═══ Document segment

A judicial review, sought by the Fair Crime Contracts Alliance, is set to open on 7 April and is expected to last seven days. A hearing into 100 individual procurement law challenges will begin on 3 May and is expected to finish on 16 May.

Service under the new contracts was due to commence on 11 January, nearly three months after firms found out whether their bids had been successful. The start date was then postponed to 1 April, with a contingency for a further delay should it be needed.

The tender process was automatically suspended in 69 of the 85 procurement areas as a result of claims brought in accordance with part 7 of the Civil Procedure Rules.

Coats says: ‘Whilst all the parties in the litigation agree the need for the claims to be determined expeditiously, the volume and nature of the claims make it difficult to say with any real certainty when the litigation may conclude.

‘The precise timetable for the individual claims has not yet been set out and, whatever the outcome of the litigation may be, there remains the prospect of appeals being brought, which would further extend any timetable that is set.’

Yesterday the justice secretary chose neither to rebut nor confirm speculation that he is on the brink of abandoning the new contracting regime.

══════

- _Exercise instructions_: Please copy the passage on the legal aid contract litigation word for word, beginning at the words "A judicial review, sought" and stopping after "litigation may conclude.".

═══ Dataset records

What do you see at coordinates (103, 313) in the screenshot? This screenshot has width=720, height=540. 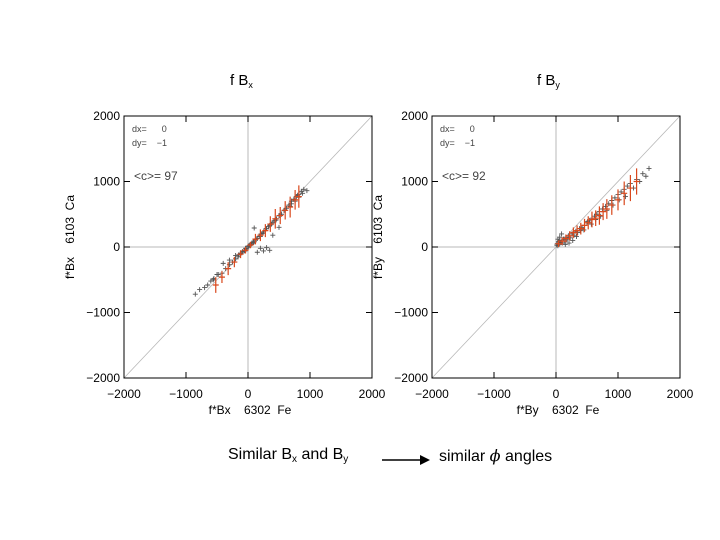 I see `y-tick-label: −1000` at bounding box center [103, 313].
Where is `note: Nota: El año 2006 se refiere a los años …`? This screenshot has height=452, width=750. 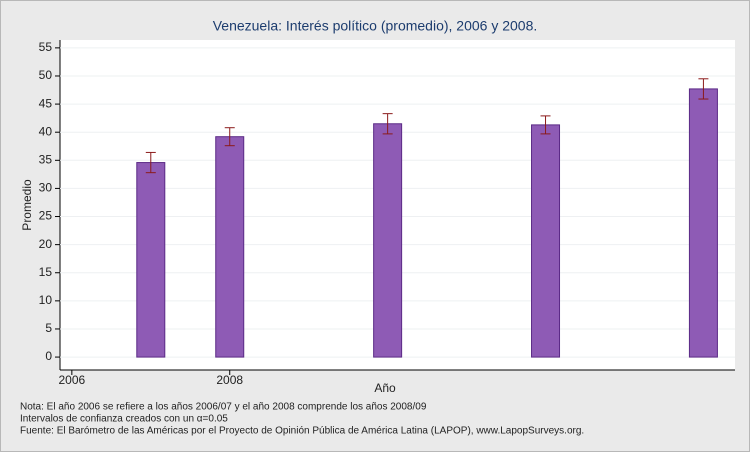 note: Nota: El año 2006 se refiere a los años … is located at coordinates (224, 408).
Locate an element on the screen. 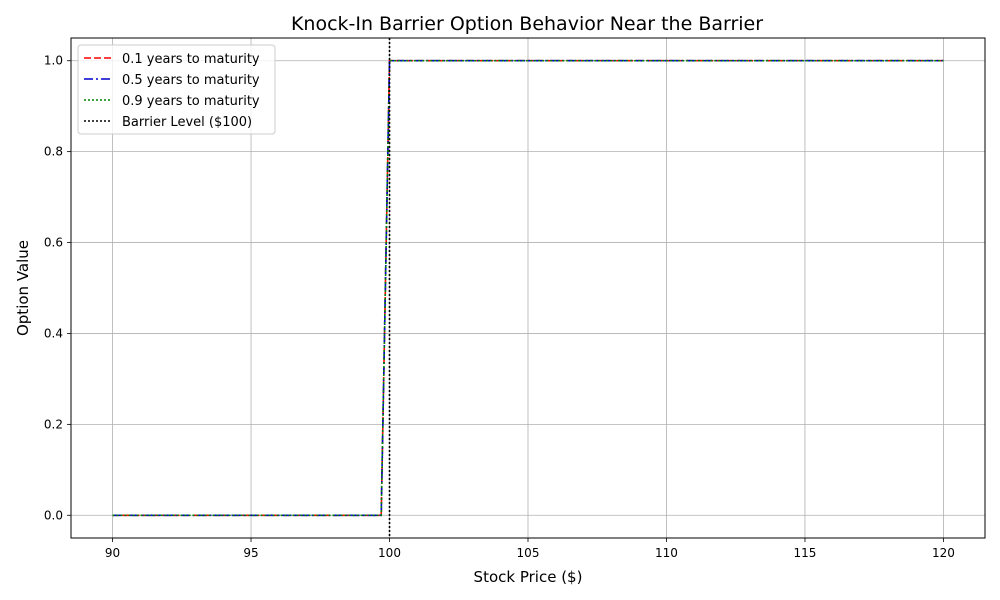 This screenshot has height=600, width=1000. y-axis-title: Option Value is located at coordinates (23, 288).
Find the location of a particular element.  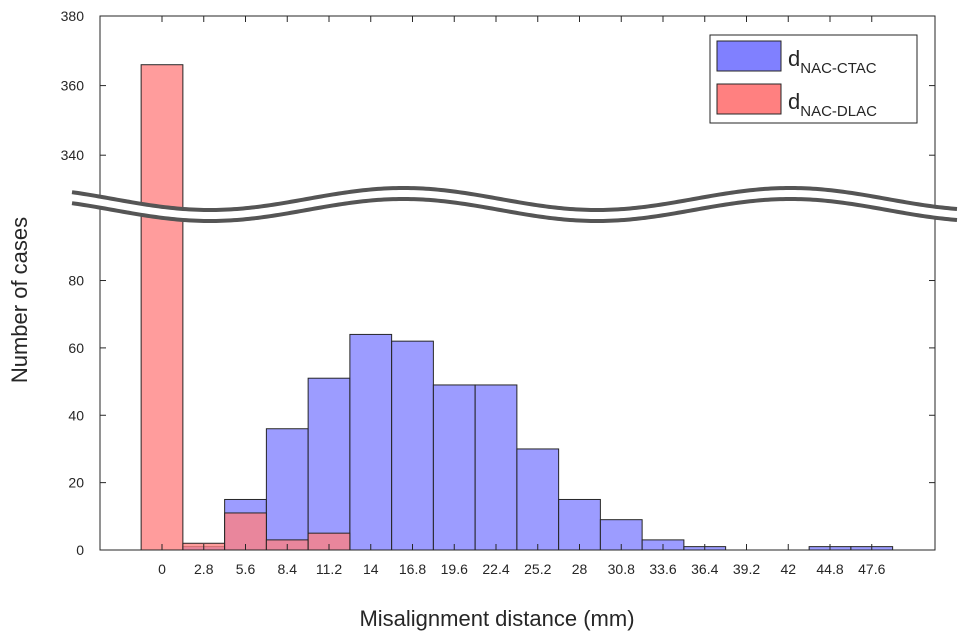

x-tick-label: 25.2 is located at coordinates (538, 569).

══════

- _Answer to the exercise_:
A judicial review, sought by the Fair Crime Contracts Alliance, is set to open on 7 April and is expected to last seven days. A hearing into 100 individual procurement law challenges will begin on 3 May and is expected to finish on 16 May.

Service under the new contracts was due to commence on 11 January, nearly three months after firms found out whether their bids had been successful. The start date was then postponed to 1 April, with a contingency for a further delay should it be needed.

The tender process was automatically suspended in 69 of the 85 procurement areas as a result of claims brought in accordance with part 7 of the Civil Procedure Rules.

Coats says: ‘Whilst all the parties in the litigation agree the need for the claims to be determined expeditiously, the volume and nature of the claims make it difficult to say with any real certainty when the litigation may conclude.